Source information below:

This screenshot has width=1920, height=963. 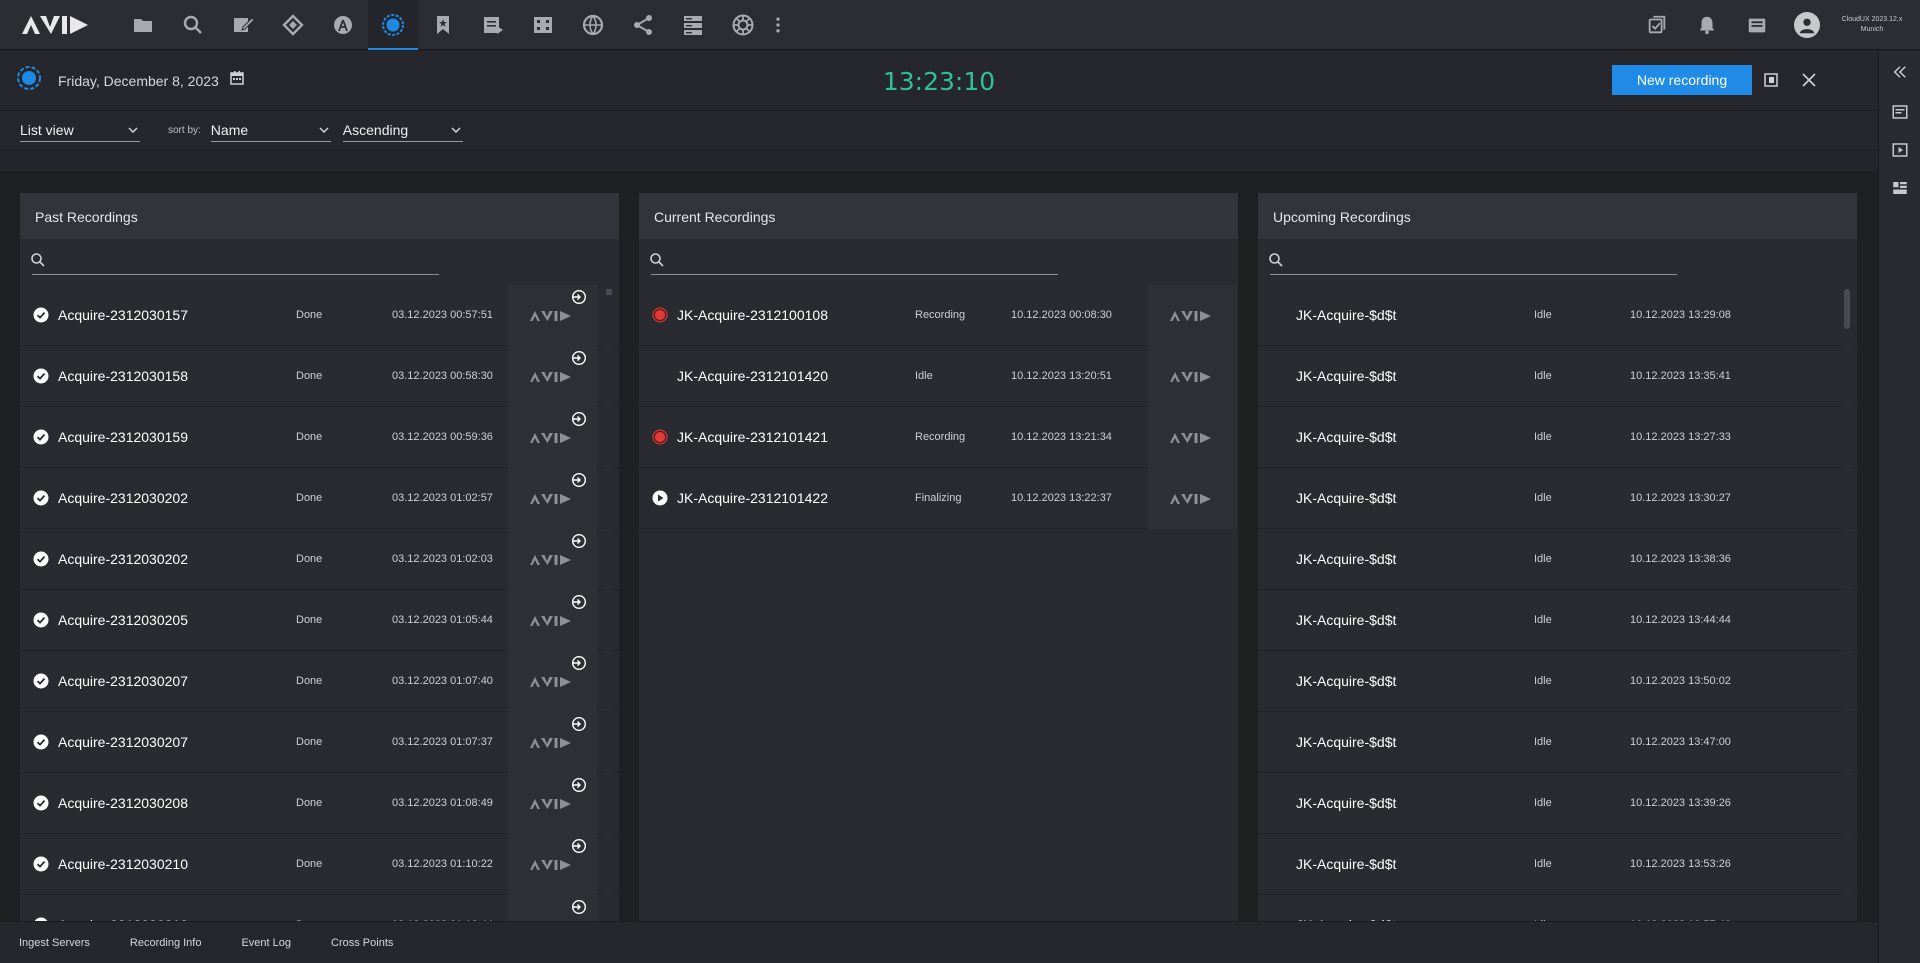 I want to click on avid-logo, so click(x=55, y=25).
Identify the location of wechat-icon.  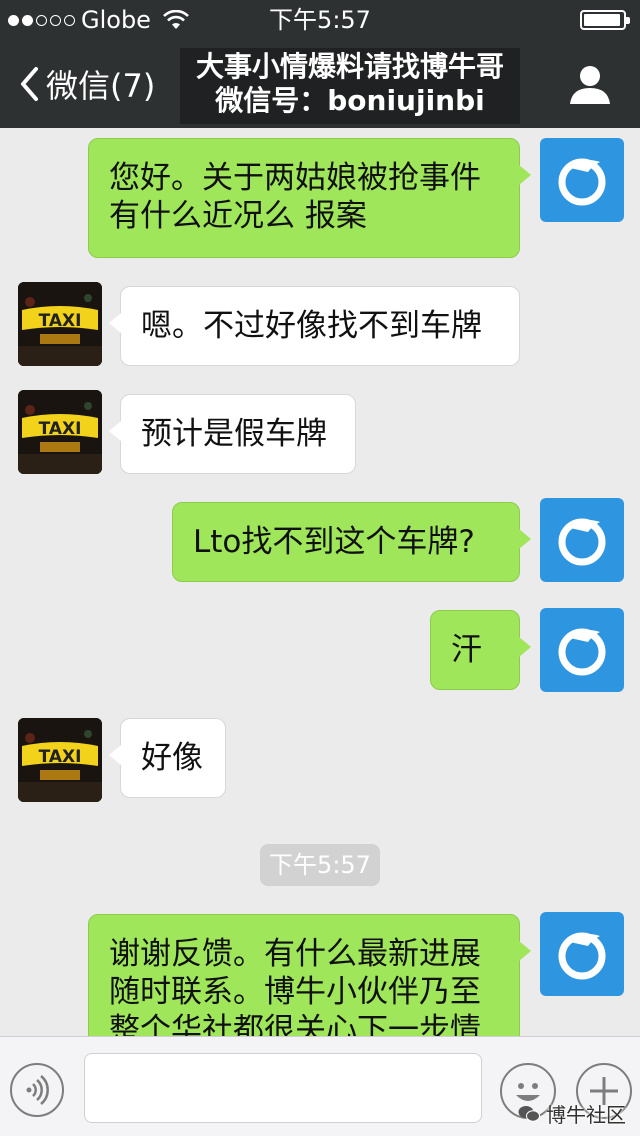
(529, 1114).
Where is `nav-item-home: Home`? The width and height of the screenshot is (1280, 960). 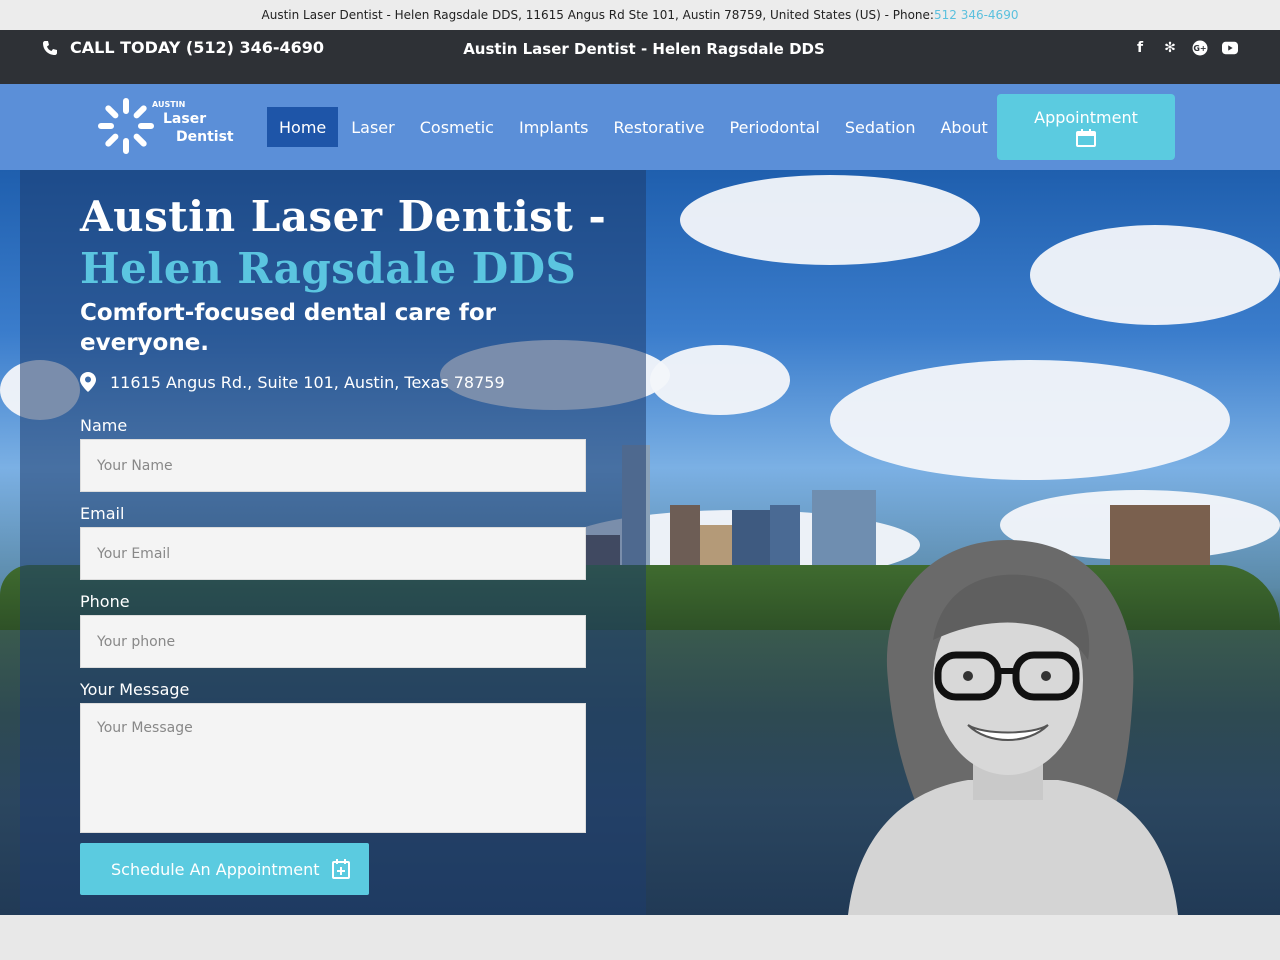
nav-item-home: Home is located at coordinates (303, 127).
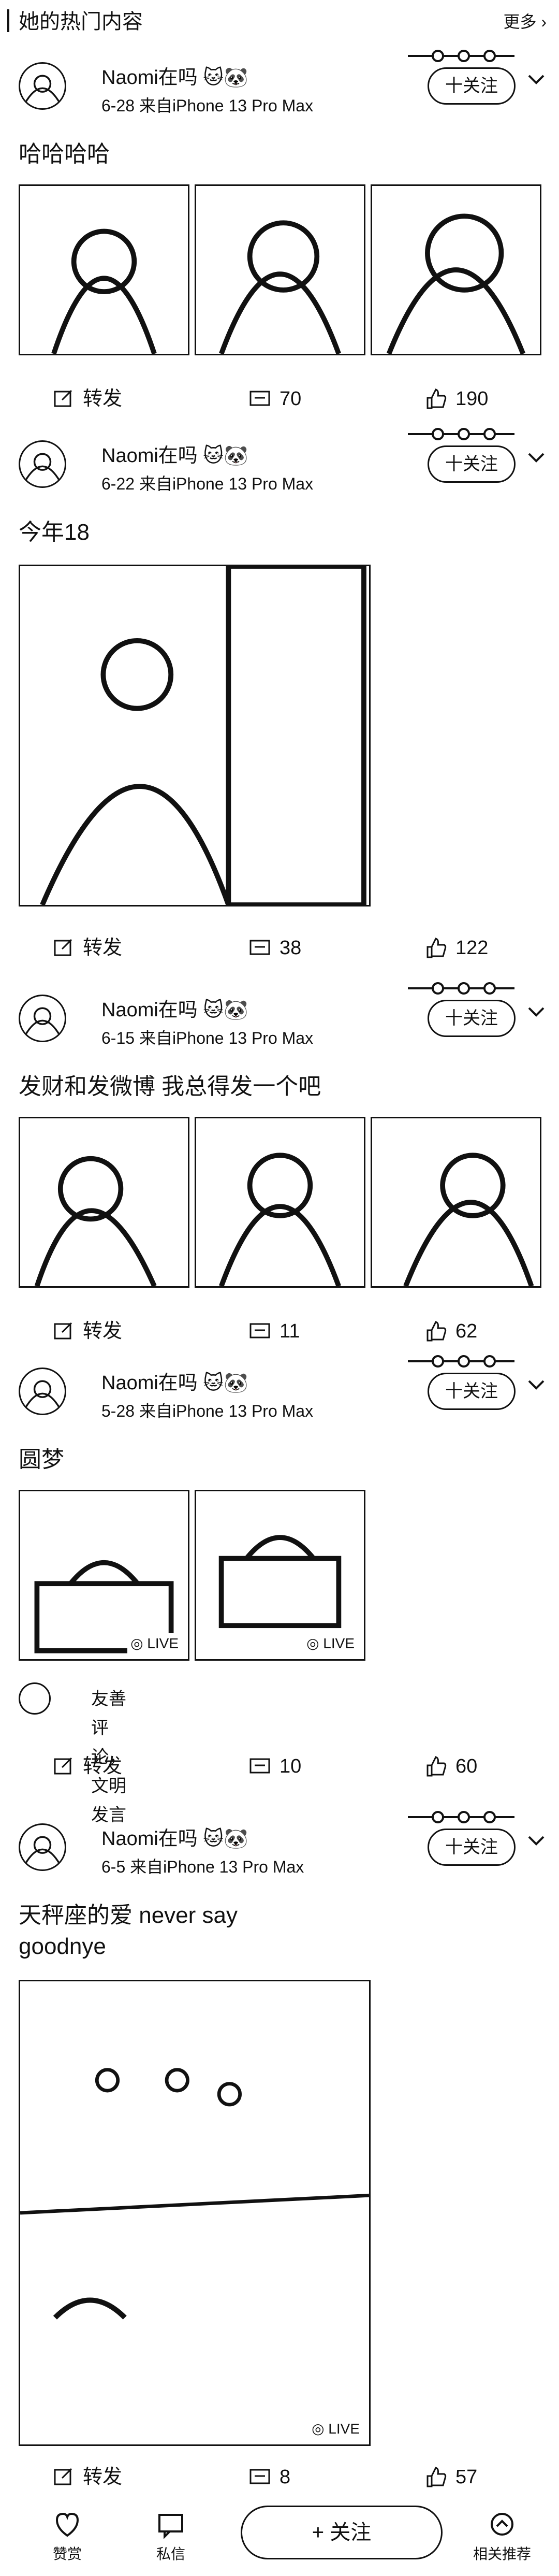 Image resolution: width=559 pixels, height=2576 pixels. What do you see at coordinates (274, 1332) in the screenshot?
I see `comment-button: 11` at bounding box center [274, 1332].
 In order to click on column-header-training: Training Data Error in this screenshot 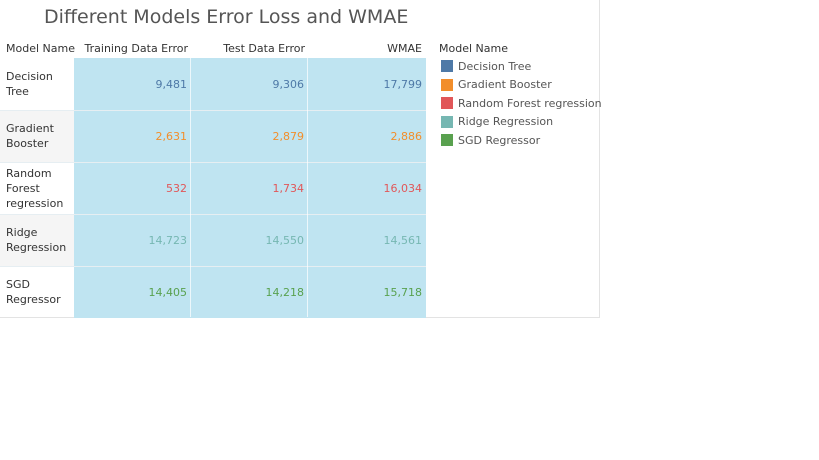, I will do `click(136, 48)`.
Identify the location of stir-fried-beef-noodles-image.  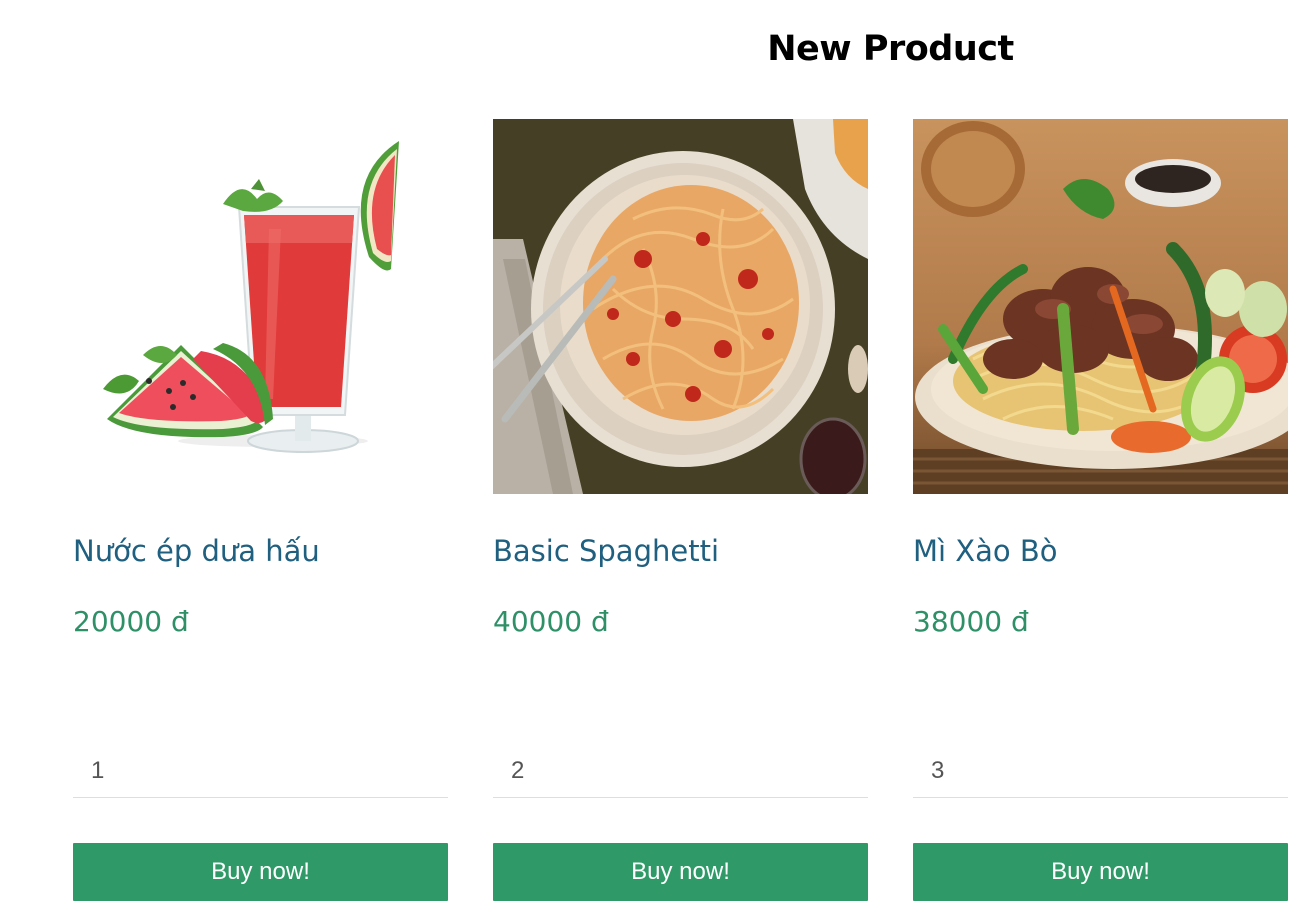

End of Source information.

• [What to produce]
Recast everything in the records from the line containing "is (1280, 960)." down to the line containing "Image resolution: width=559" as a Markdown table with columns headed Row and Text, giving each non-blank line its own row number. Leave the pictures out of the table.

• [Your response]
| Row | Text |
|---|---|
| 1 | Where is `nav-item-home: Home`? The width and height of the screenshot is (1280, 960).  |
| 2 | nav-item-home: Home is located at coordinates (303, 127). |
| 3 |  Image resolution: width=559 pixels, height=2576 pixels. What do you see at coordinates (274, 1332) in the screenshot? |